Technological devices, whether a virtual reality helmet or a book, have always
been used to make humans perceive different realities. What makes immersive art
rooms so unique is that their history is not only intertwined with art history
but also with the changing roles that technology has played over the centuries.
The popularization of the linear perspective in the early 15th century
normalized images created following strict mathematical rules. It is safe to
assume a knowledgeable 16th-century public knew what to expect from recently
painted images in terms of virtual spatiality. Giulio Romano bent the commonly
accepted perspective conventions to create surprise, wonder, and dismay. Since
then, numerous other artists and architects have designed immersive rooms that
take advantage of the latest discoveries in technology and human body science
to provide the most compelling experience possible.
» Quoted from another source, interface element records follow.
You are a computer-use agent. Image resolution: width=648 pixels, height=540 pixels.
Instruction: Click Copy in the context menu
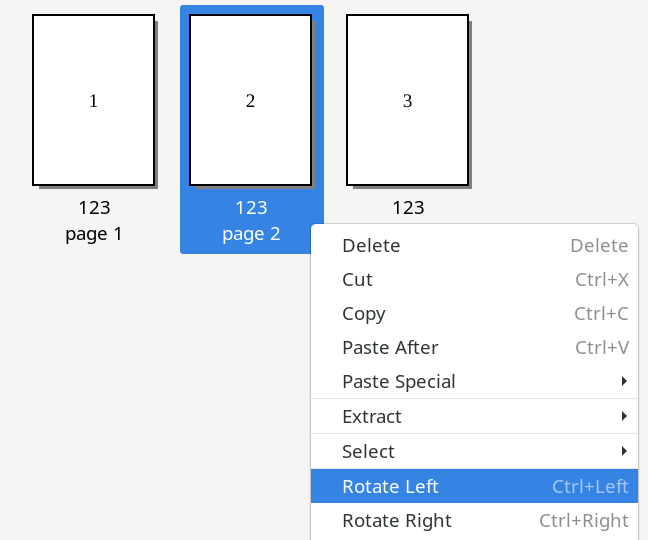pyautogui.click(x=363, y=314)
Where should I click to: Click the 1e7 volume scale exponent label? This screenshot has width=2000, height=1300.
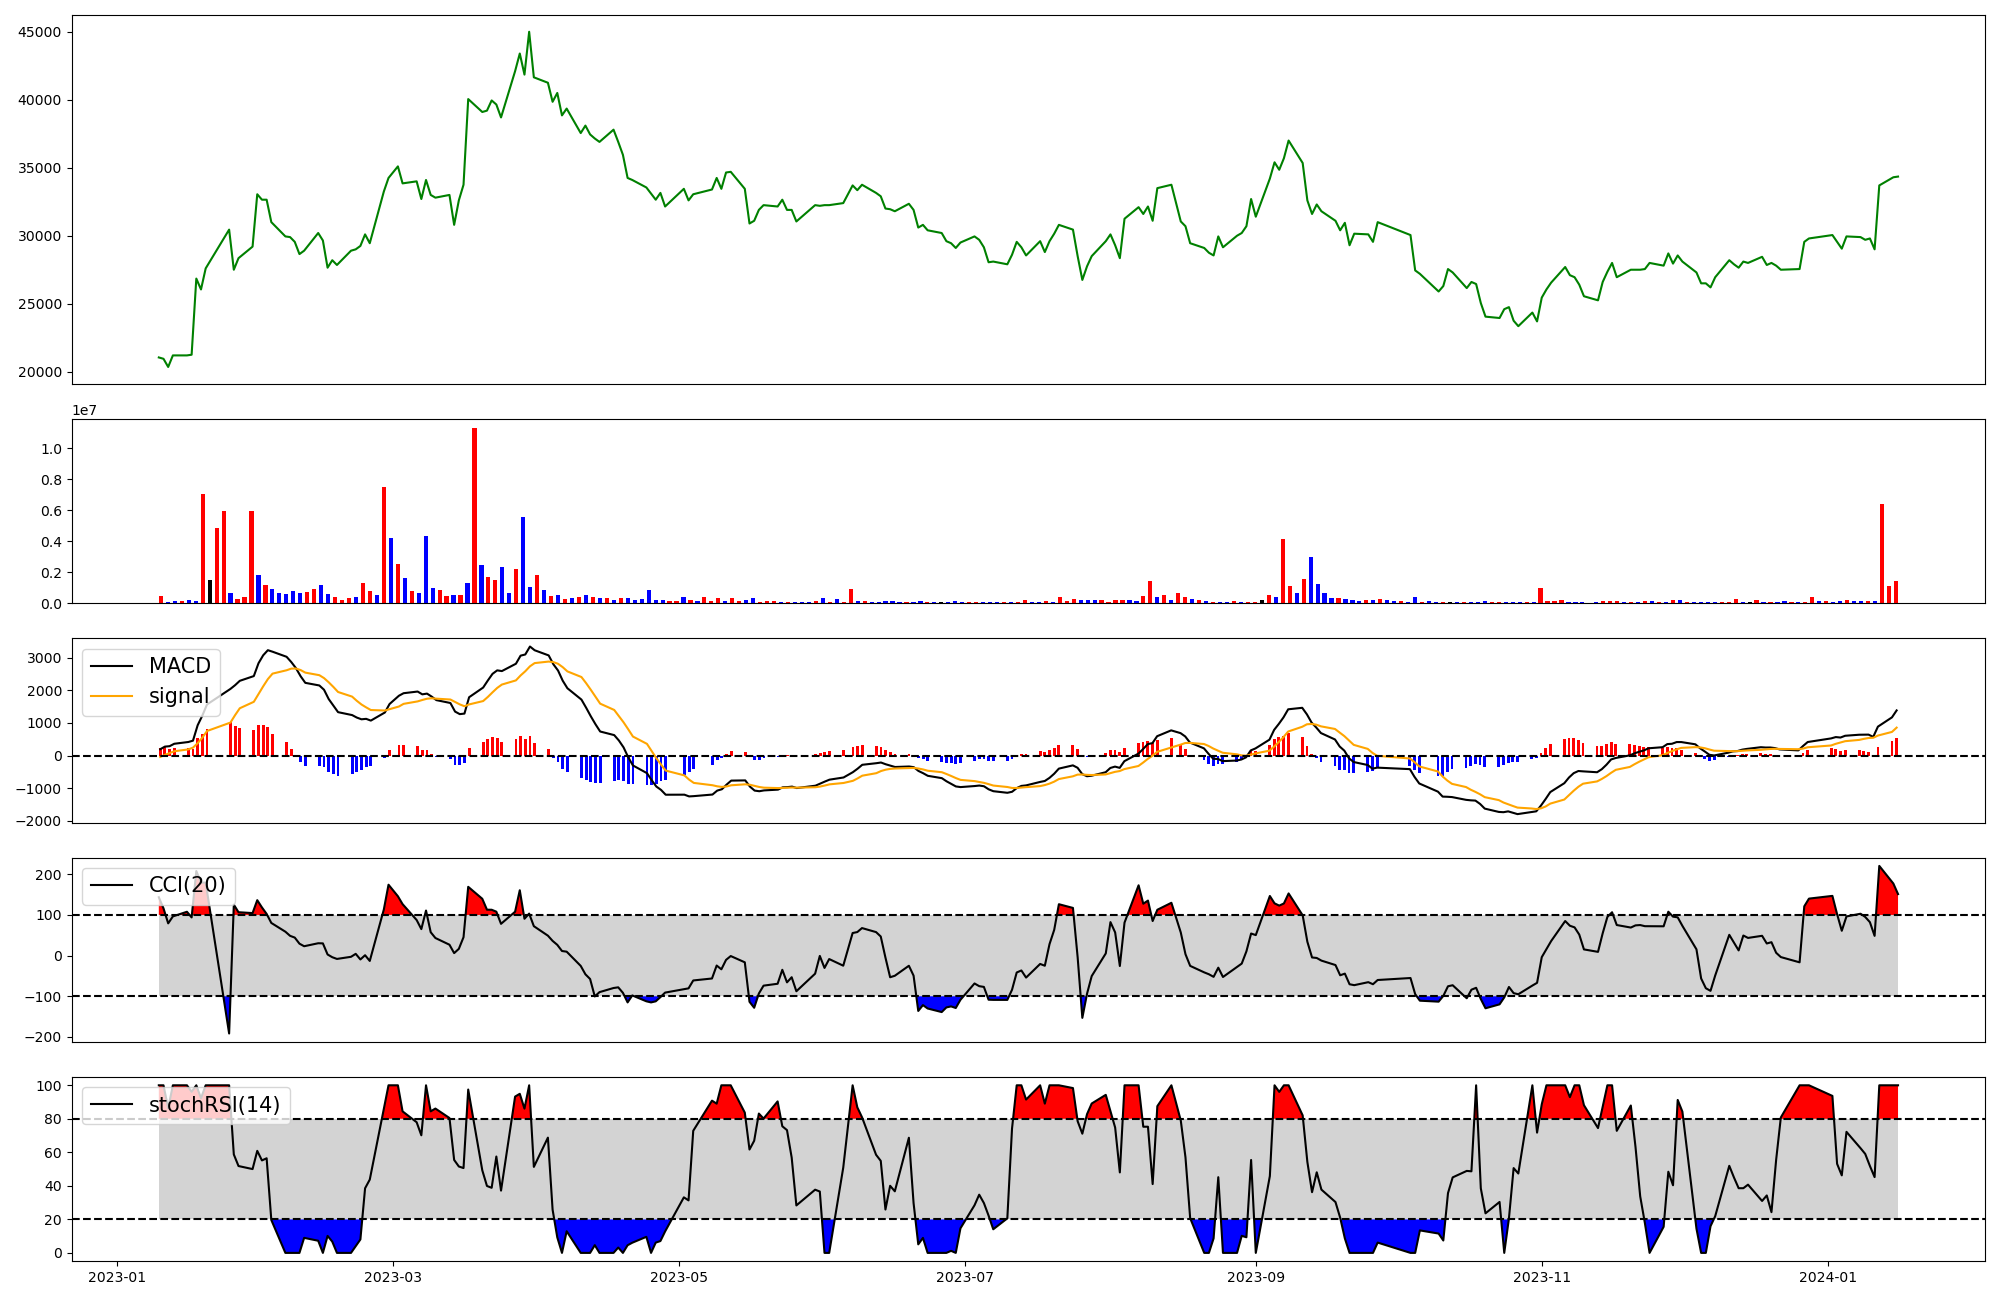pyautogui.click(x=84, y=410)
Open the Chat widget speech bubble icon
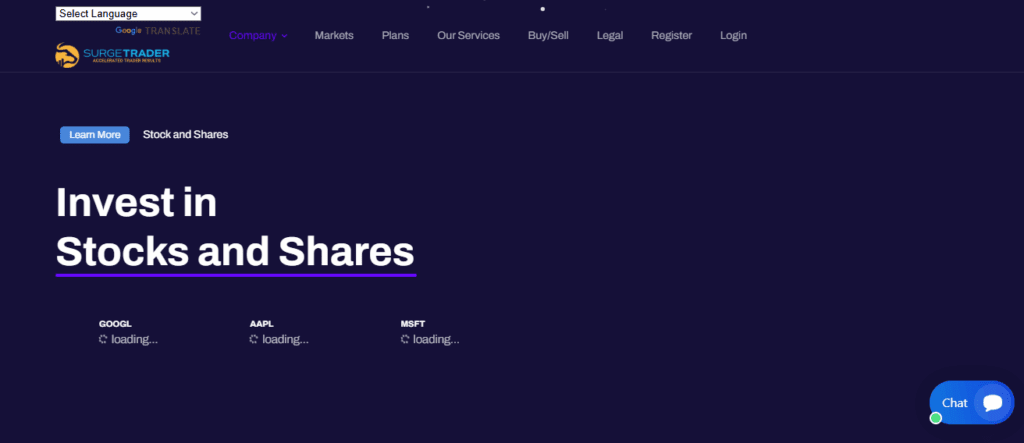The height and width of the screenshot is (443, 1024). [992, 402]
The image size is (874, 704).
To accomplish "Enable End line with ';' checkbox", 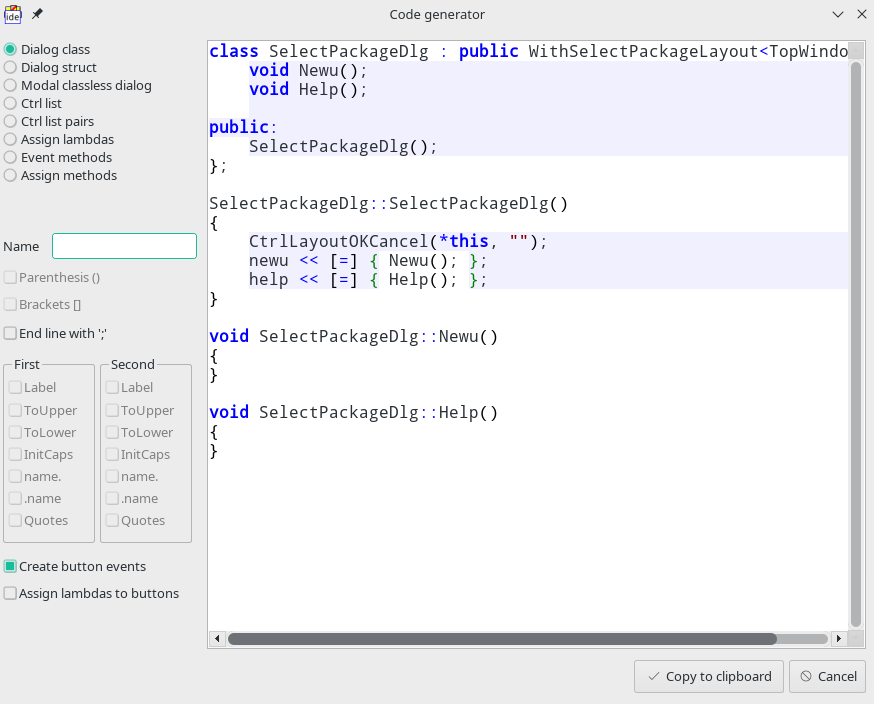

What unites all the immersive art rooms, from Elíasson’s alienating
spaces to Kusama’s obsessive, mirrored environments, from teamLab’s visually
pleasing installations to Giulio Romano’s rooms, is the communal sensory
experience viewers share together. The immersion is most effective when there is
someone else next to us seeing what we see, hearing what we hear and validating
the ingenuity of the sensory tricks that make us question, perhaps for only
brief moments, how reality works. The disorientation one feels after leaving
these rooms is often part of the work itself. For example, in the case of
Elíasson’s “Room for one colour” it is explicitly stated in its description
that, “In reaction to the yellow environment, viewers momentarily perceive a
bluish afterimage after leaving the space.”
The wish to immerse ourselves in temporary out-of-this-world
experiences hasn’t been fulfilled only by known artists and architects over the
centuries but also by magic shows, amusement parks, and other forms of
entertainment that while not being usually mentioned in traditional art history
accounts, nonetheless play an influential role in shaping the expectations of
those hungry for sensory satisfaction and surprise. Panorama theatres,
360-degrees paintings depicting historical scenes, geographically proportional
views were conceived in the late 18th century and paved the way to the modern
cinema and contemporary VR headsets. And these technological innovations are
direct descendants of the so-called raree show, an older optical entertainment
device with which it was possible to see scenes printed on paper and colored by
hand, backlit by a candle. Its popularity was mainly due to street vendors who
went to village festivals and asked the public to pay a few pennies to view the
images.
The fact that these devices could be easily moved from a place to
another, sometimes even across oceans, developed within the public a certain
way to understand visually immersive shows. Not only these were often available
at relatively cheap prices, but also, they were enjoyed with the rest of the
community as a shared special experience. Contemporary itinerant installations
such as the Van Gogh Exhibition: The Immersive Experience and Klimt: The
Immersive Experience can be transported, sold, and rented theoretically
anywhere. When you access one of these, you know your senses will be fed with
the same tricks and sensory stimuli that were cast over and over many other
visitors around the world. To know you have been tricked in the same way is
part of the joy these amusements provide.